**Text segment:**
• • • • •
But it isn’t just these material networks that sustain the printed magazine; there are cultural machines too. If ‘culture’ is a way of describing the relations between people and the world they inhabit, then the magazine as an artefact performs a kind of cultural function because culture demands it. The magazine works to both constitute reality in a certain way (this here is an article that will tell you something about the world and that is a good thing) but is also itself constituted by cultural forces (we need a form to tell us about the world that is more contemporary than a book but deeper and more rigorous than a newspaper).
Of course, both the material and the cultural networks that sustain magazines are changing. And in that matrix – which in my mind looks like a much bigger version of those molecule diagrams in textbooks – the magazine is but one node sustained by all the other things. And as those other things start to change – to twist and pull and morph into the new things, or simply cease to be – then the magazine is also stretched and pulled, forcing it to change too.
• • • • •
**Recorded data:**
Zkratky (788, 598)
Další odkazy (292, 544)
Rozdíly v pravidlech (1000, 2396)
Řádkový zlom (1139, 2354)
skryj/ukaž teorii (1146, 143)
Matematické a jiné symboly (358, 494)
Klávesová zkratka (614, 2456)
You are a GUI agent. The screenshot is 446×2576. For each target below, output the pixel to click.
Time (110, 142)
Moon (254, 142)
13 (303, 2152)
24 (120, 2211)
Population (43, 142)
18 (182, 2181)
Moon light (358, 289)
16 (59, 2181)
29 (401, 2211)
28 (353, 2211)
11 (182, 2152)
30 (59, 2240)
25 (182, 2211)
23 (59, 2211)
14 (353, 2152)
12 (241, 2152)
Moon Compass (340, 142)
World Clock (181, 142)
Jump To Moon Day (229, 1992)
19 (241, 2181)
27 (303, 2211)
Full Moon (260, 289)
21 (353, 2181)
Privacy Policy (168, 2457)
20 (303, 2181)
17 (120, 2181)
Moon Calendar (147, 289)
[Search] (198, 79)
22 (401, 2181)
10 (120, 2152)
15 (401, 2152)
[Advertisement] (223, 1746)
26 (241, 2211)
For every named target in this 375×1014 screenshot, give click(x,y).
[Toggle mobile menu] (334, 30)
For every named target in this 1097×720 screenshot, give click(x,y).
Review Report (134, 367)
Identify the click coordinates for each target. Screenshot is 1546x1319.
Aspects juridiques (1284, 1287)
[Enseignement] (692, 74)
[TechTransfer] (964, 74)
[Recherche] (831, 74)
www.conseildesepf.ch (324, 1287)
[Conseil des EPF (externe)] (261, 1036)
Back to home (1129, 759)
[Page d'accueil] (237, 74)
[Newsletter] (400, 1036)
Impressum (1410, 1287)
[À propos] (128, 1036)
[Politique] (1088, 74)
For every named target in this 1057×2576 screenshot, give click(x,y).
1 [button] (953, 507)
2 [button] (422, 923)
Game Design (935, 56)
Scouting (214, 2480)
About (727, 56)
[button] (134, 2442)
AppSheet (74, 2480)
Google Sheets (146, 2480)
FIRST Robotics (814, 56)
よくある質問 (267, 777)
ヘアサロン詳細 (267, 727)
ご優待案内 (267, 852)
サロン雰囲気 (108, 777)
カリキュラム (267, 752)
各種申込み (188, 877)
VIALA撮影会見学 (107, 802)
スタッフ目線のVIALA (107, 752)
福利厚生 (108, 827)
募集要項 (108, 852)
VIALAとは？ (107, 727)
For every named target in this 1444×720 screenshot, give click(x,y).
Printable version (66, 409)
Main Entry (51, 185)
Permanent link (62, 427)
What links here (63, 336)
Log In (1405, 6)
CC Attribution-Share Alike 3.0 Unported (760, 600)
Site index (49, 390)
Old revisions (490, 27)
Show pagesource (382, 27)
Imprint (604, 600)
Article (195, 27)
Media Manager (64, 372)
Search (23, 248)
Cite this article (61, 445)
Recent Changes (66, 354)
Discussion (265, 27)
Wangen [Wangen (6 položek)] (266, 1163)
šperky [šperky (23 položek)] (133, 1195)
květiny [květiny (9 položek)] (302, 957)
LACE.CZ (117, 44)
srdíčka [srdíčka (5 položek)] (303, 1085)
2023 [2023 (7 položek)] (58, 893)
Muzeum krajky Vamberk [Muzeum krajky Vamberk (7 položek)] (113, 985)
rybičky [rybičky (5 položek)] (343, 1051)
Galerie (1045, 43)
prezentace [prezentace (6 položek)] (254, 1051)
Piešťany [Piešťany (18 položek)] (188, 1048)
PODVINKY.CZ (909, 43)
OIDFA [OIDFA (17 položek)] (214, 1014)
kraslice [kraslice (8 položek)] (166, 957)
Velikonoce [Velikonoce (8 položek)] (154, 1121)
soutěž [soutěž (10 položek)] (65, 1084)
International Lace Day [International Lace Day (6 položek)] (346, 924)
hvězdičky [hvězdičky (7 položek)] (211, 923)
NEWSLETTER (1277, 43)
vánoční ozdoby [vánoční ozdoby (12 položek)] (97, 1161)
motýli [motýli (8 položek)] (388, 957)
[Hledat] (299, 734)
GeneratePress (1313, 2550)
• • • • •
**Set task:**
Answer these questions from the magazine text:
(a) Besides material networks, what does the printed magazine have that sustains it?
(b) The needed form is described as more contemporary than what, and deeper and more rigorous than what?
(c) What does the matrix look like in the writer's mind?
Rely only on the magazine text for your answers.

**Complete answer:**
(a) Cultural machines.
(b) More contemporary than a book, and deeper and more rigorous than a newspaper.
(c) A much bigger version of those molecule diagrams in textbooks.